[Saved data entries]
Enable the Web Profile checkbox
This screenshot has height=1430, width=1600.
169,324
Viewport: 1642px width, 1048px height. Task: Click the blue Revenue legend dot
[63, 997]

### What you should do
The records above should be duplicated in full, exactly as given.

### Written solution
Enable the Web Profile checkbox
This screenshot has height=1430, width=1600.
169,324
Viewport: 1642px width, 1048px height. Task: Click the blue Revenue legend dot
[63, 997]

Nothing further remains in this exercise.